■ Exercise prompt: Write out the entries verbatim and leave the images out of the copy.

■ Collected data:
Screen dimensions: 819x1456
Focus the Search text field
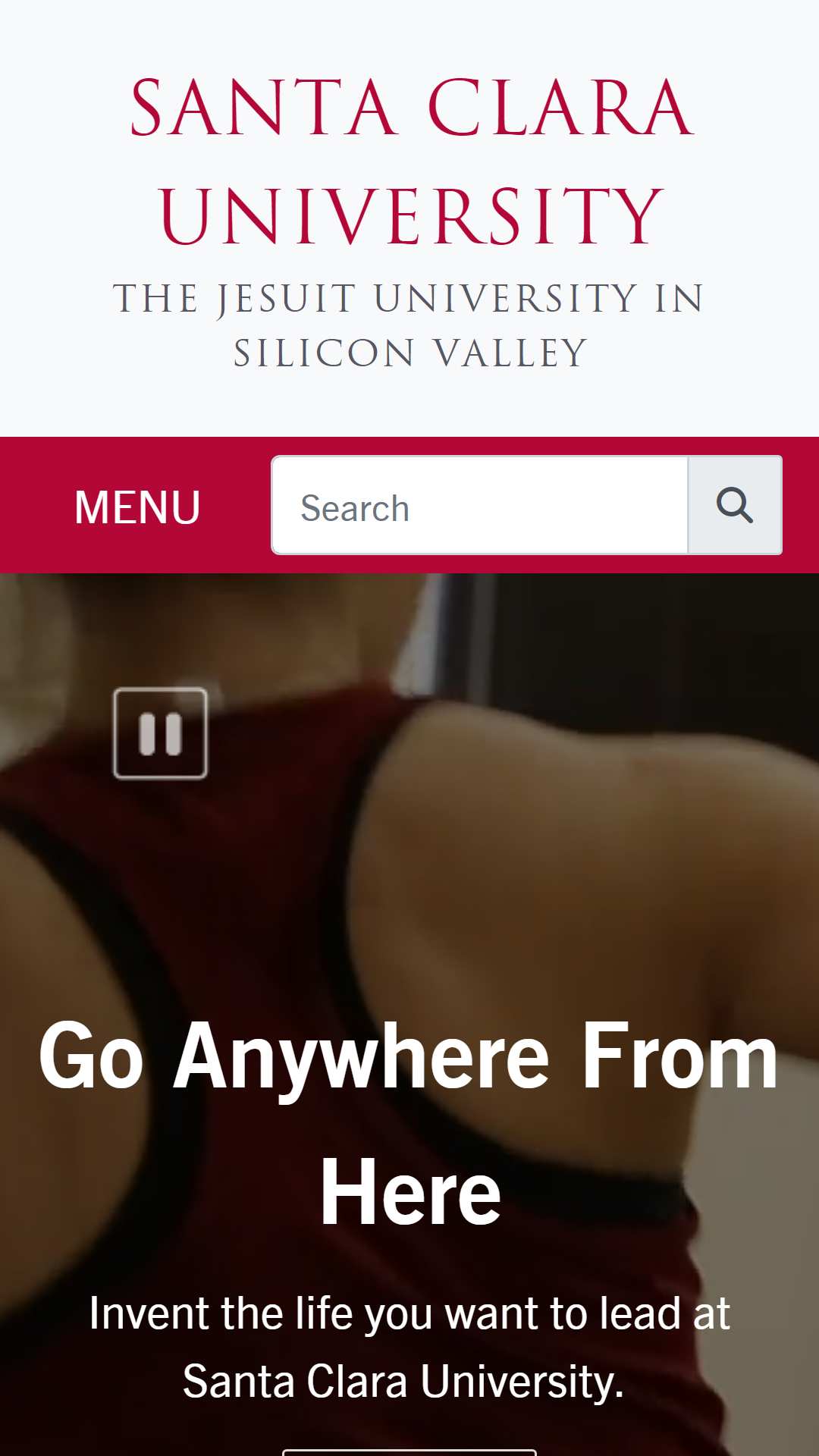click(x=480, y=505)
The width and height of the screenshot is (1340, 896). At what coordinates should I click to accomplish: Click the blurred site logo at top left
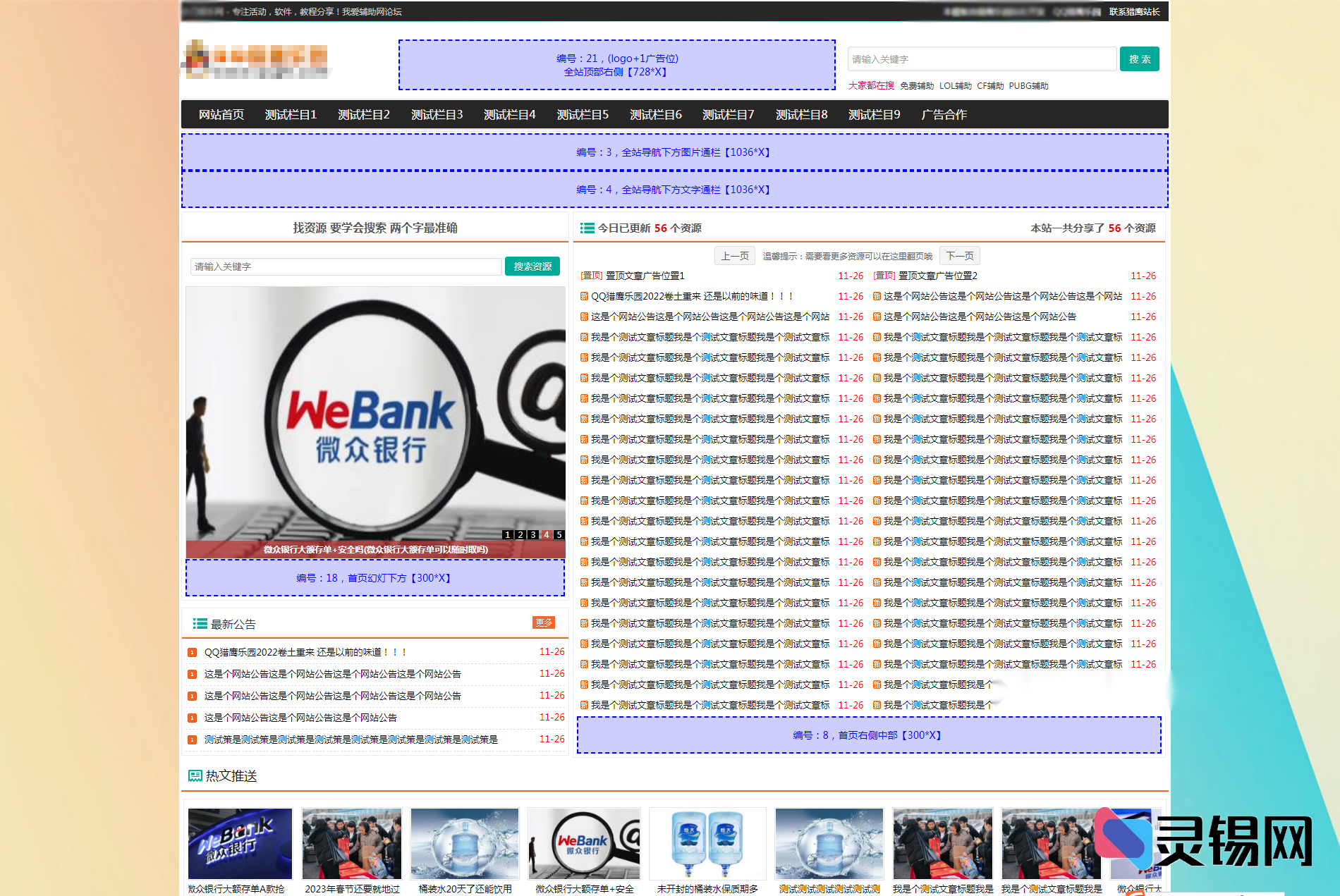click(x=256, y=59)
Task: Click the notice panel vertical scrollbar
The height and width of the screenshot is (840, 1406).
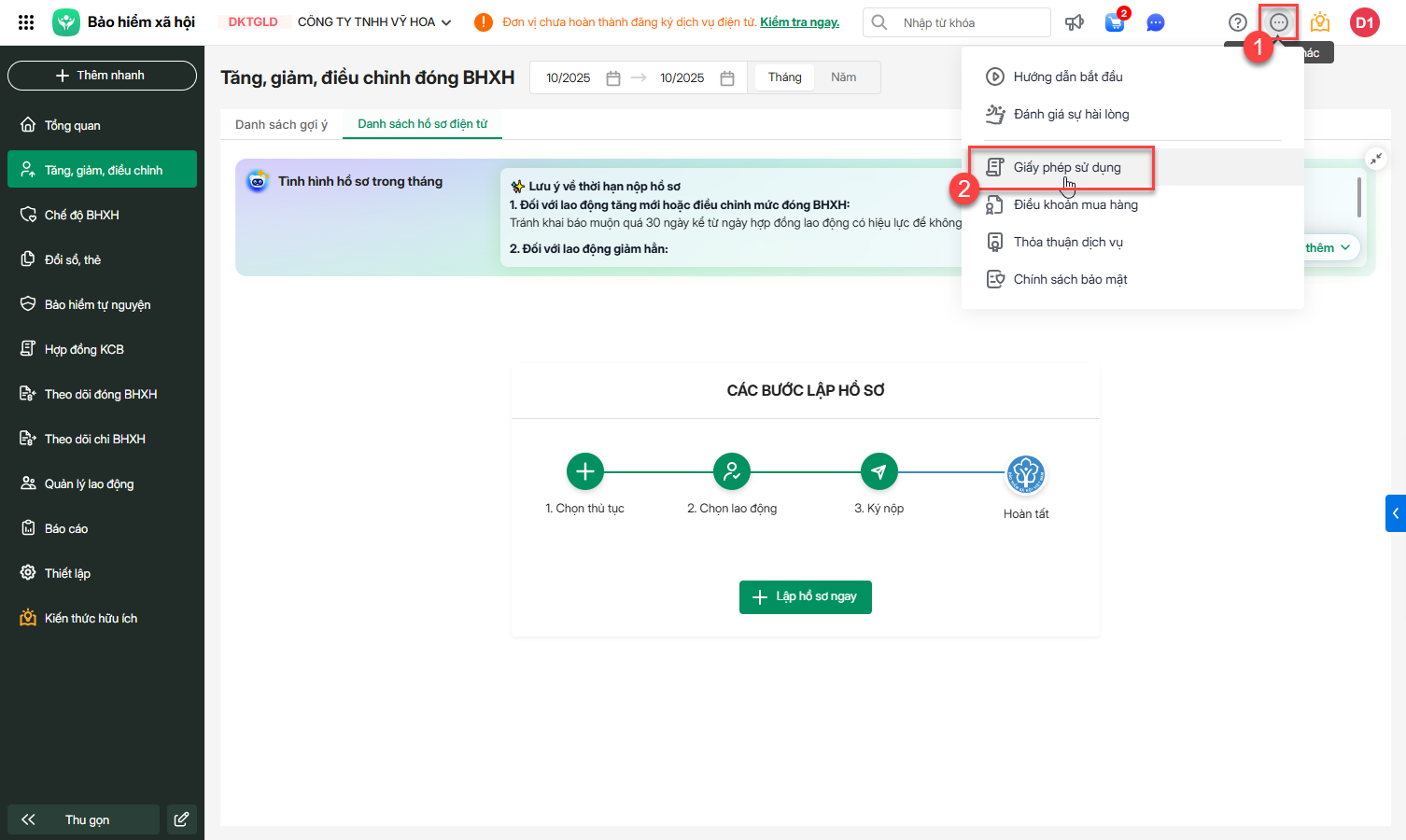Action: (x=1358, y=198)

■ The answer:
Screen dimensions: 819x1456
Focus the Search text field
click(x=480, y=505)
The width and height of the screenshot is (1340, 896). At what coordinates should I click to accomplish: Click the blurred site logo at top left
click(x=256, y=59)
Task: Click the notice panel vertical scrollbar
The height and width of the screenshot is (840, 1406).
Action: (x=1358, y=198)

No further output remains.